Source code for ska_numpy.Numpy

# Licensed under a 3-clause BSD style license - see LICENSE.rst
"""Provide useful utilities for numpy."""

from __future__ import print_function, division

import numpy as np
import re
import operator
import sys
try:
    from . import fastss
except ImportError:
    pass

__docformat__ = "restructuredtext en"

[docs]def add_column(recarray, name, val, index=None):
    """
    Add a column ``name`` with value ``val`` to ``recarray`` and return a new
    record array.

    :param recarray: Input record array
    :param name: Name of the new column
    :param val: Value of the new column (np.array or list)
    :param index: Add column before index (default: append at end)

    :rtype: New record array with column appended
    """
    if len(val) != len(recarray):
        raise ValueError('Length mismatch: recarray, val = (%d, %d)' % (len(recarray), len(val)))

    arrays = [recarray[x] for x in recarray.dtype.names]
    dtypes = recarray.dtype.descr

    if index is None:
        index = len(recarray.dtype.names)

    if not hasattr(val, 'dtype'):
        val = np.array(val)
    valtype = val.dtype.str

    arrays.insert(index, val)
    dtypes.insert(index, (name, valtype))

    return np.rec.fromarrays(arrays, dtype=dtypes)

[docs]def match(recarray, filters):
    """
    Apply the list of ``filters`` to the numpy record array ``recarray`` and
    return the corresponding boolean mask array.

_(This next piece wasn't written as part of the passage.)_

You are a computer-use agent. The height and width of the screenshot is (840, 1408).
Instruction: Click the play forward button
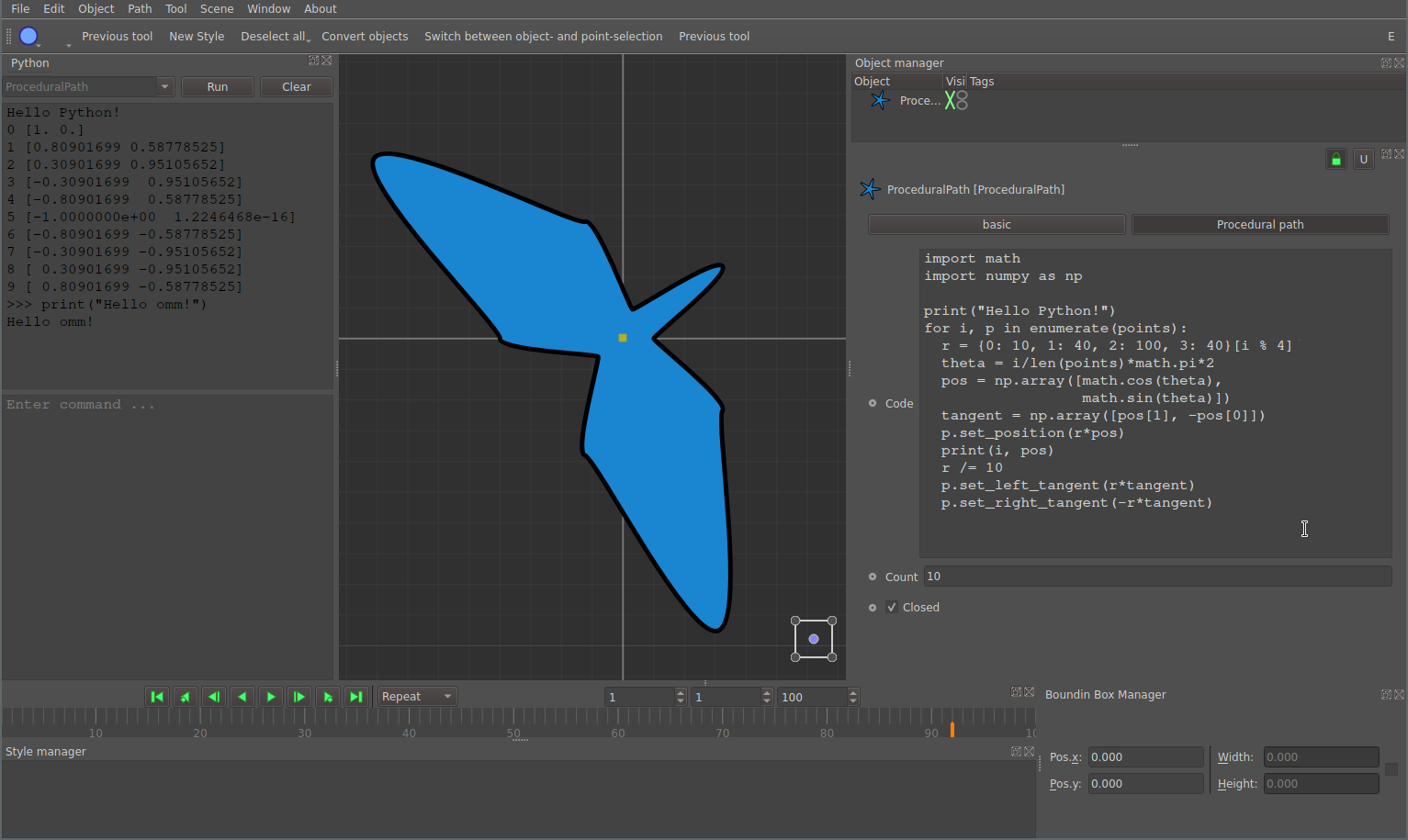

    Each filter is a string with a simple boolean comparison of the form::

      colname op value

    where ``colname`` is a column name in ``recarray``, ``op`` is an operator
    (e.g. == or < or >= etc), and ``value`` is a value.  String values can
    optionally be enclosed in single or double quotes.

    The pseudo-column name '_row_' can be used to filter on the row number.

    :param recarray: Input numpy record array
    :param filters: List of filters or string with one filter
    :rtype: list of strings
    """
    re_filter_expr = re.compile(r'\s* (\w+) \s* ([<>=!]+) \s* (\S.*)', re.VERBOSE)

    # Convert filters input to a list if string was supplied
    try:
        filters = [filters + '']
    except TypeError:
        pass

    matches = np.ones(len(recarray), dtype=bool)

    for filtr in filters:
        filtr = filtr.strip()           # No leading/trailing whitespace

        if not filtr:
            continue

        # Parse the filter expression
        m = re_filter_expr.match(filtr)
        if m:
            colname, op, val = m.groups()
        else:
            raise ValueError('Filter expression "%s" is not valid.' % filtr)

        # Strip off up to one set of matched quotes.
        m = re.match(r'([\'"])(.*)\1$', val)
        if m:
            val = m.group(2)

        # Set column values for comparison and convert string 'val' to correct
        # type for the column.  Pseudo-column #row is the row number.
        if colname in recarray.dtype.names:
            colvals = recarray[colname]
            val = recarray[colname].dtype.type(val)
        elif colname == '_row_':
            colvals = np.arange(len(recarray), dtype=int)
            val = int(val)
        else:
            raise ValueError('Column', colname, 'is not in', recarray.dtype.names)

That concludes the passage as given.